Comme est vital le jeu mécanique dans l’ajustement entre deux pièces, dans l’assemblage et la construction, comme est nécessaire, ce relâchement dans la force et la rigidité d’un barrage par exemple.

Jouer, c’est dominer le sujet pour ne pas devenir LE sujet. Jouer c’est maitriser la situation pour ne pas se confondre avec la situation. Jouer c’est être le messager sans se fondre dans le message.

Etre acteur du débat, voire du conflit n’est pas se dissoudre dans la polémique, s’identifier à l’affrontement. Jouer c’est donc apprendre à ne pas être le sujet de son sujet. C’est savoir bien placer la cible, sur soi donc sur le je, ou sur l’antagonisme et donc sur le il.

Savoir choisir le lieu de la bataille.

C’est précisément dans ce sens du recul, dans cette danse de l’esprit et pour en revenir à Mohamed Ali, dans cette science du ring et de son jeu de jambes, dans l’art de l’esquive et du rebonds que se niche toute l’agilité, l’habilité du débatteur.

Cet art de la distance. Le style.

La distance en médiation, est cette attitude qui consiste à « ne pas prendre pour soi ce qui n’est pas soi », et en psychanalyse, c’est se distinguer, se dissocier des personnes et des événements.

En représentation, on ne joue pas sa tête à travers le rôle. On se joue de soi.

On n’est pas convaincant parce qu’on est convaincu, ou convaincant parce que justement pas convaincu en se faisant l’avocat du diable, on est convaincant parce qu’on a les moyens de sa conviction, parce qu’on a les ressources pour convaincre.

Les attitudes, les aptitudes.

On est convaincant parce que l’on est impliqué à convaincre.

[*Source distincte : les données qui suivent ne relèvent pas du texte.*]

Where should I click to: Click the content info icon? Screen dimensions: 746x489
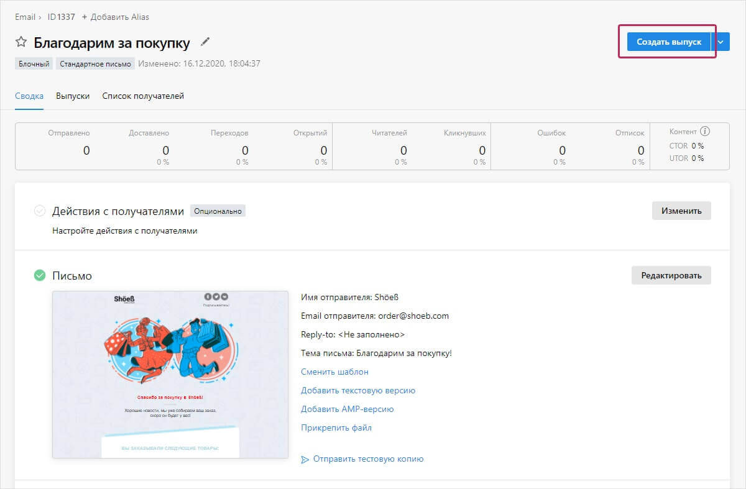pos(704,131)
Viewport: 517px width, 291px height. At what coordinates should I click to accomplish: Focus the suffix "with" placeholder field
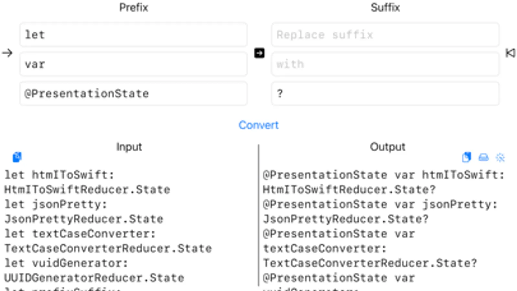(x=385, y=64)
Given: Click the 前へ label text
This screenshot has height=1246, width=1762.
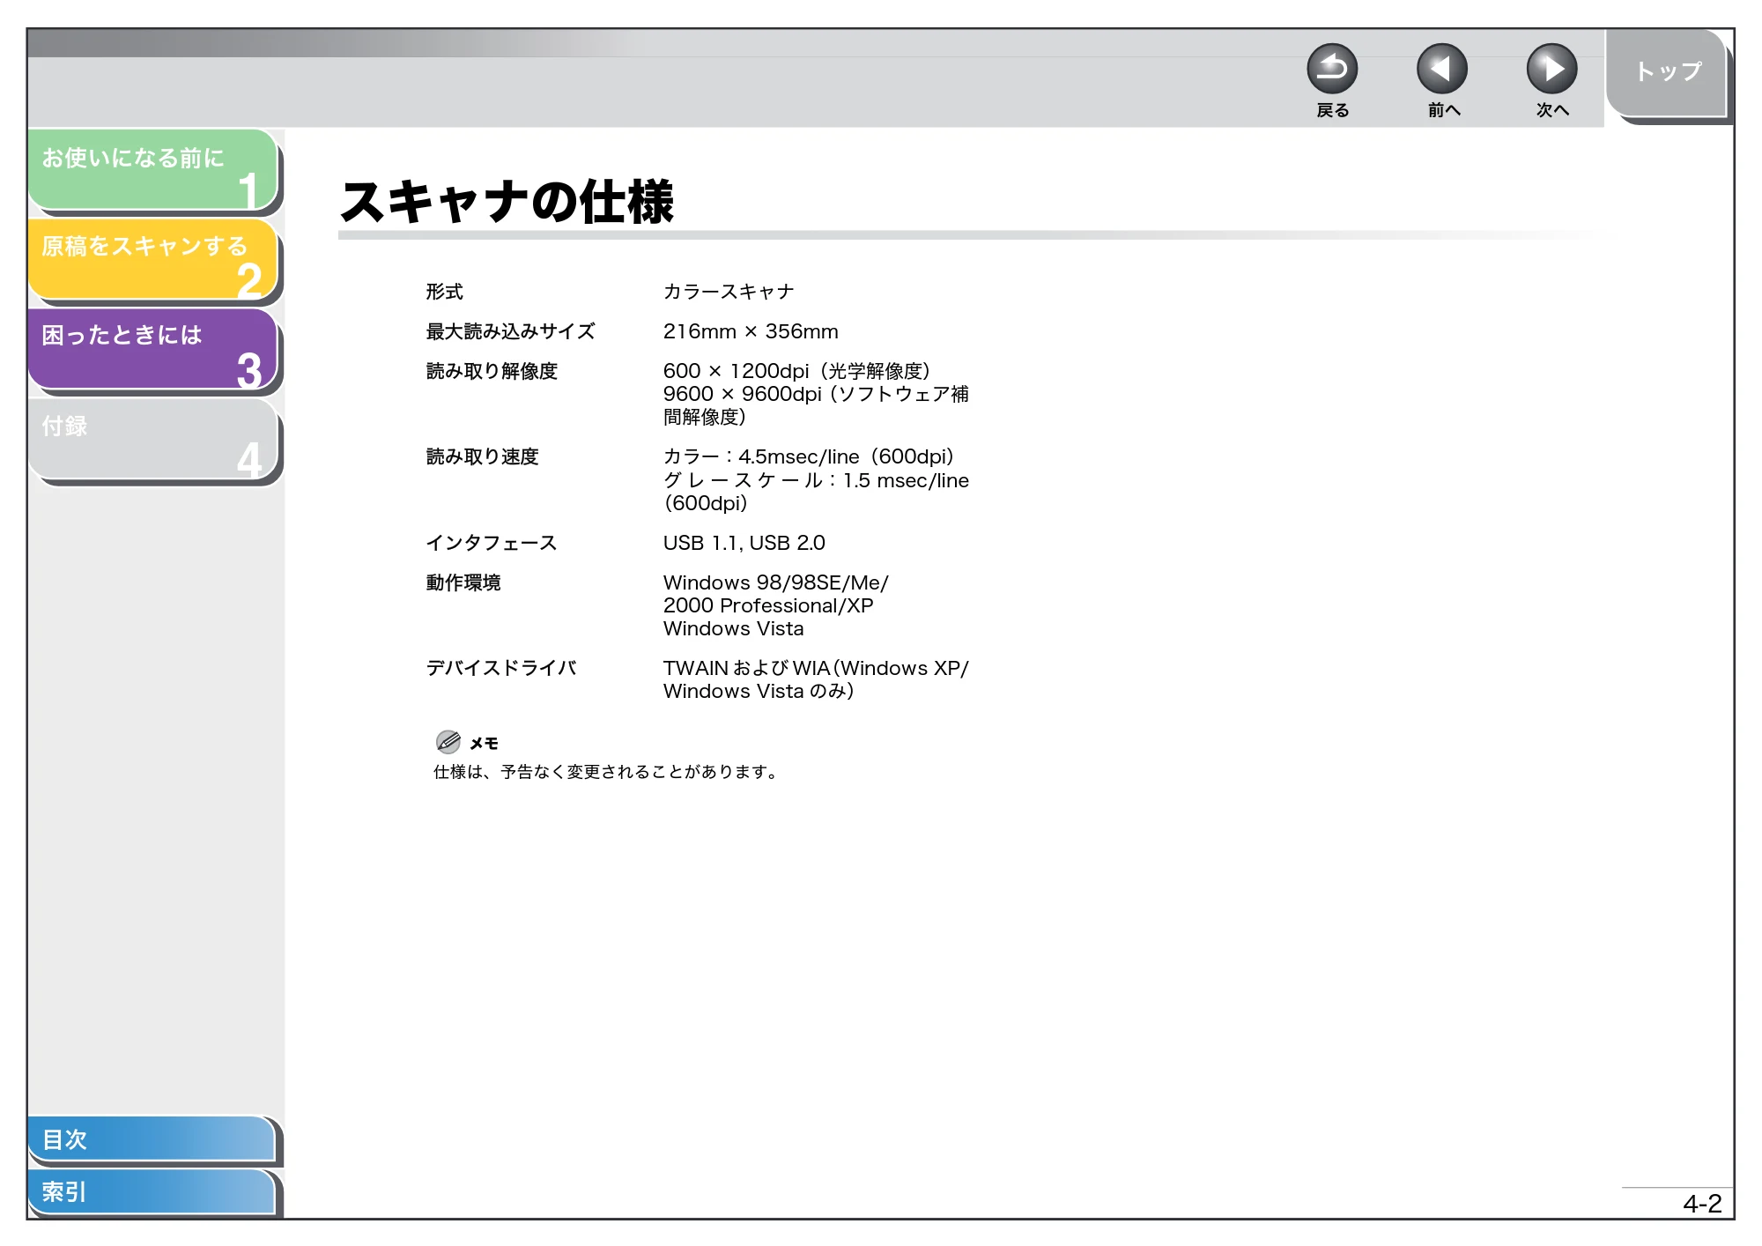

Tel l’avocat, avec la même sincérité, il nous faut persuader d’une chose un jour et peut-être de son contraire le jour suivant selon les angles, selon les contextes, avec la même détermination et la même souplesse.

La conviction n’est pas au service de la vérité, y en a t’il une ?, mais de sa vérité du moment. Dans les limites de ses valeurs et de ses opinions, elle est au service de sa stratégie et de son objectif.

Elle est affaire d’engagement ou plutôt d’implication, tant dans la parabole de l’oeuf au bacon par exemple, le cochon est engagé tandis que la poule est impliquée.

Le jeu précisément, la distance, permettent à l’orateur de produire son effet sans y laisser sa peau.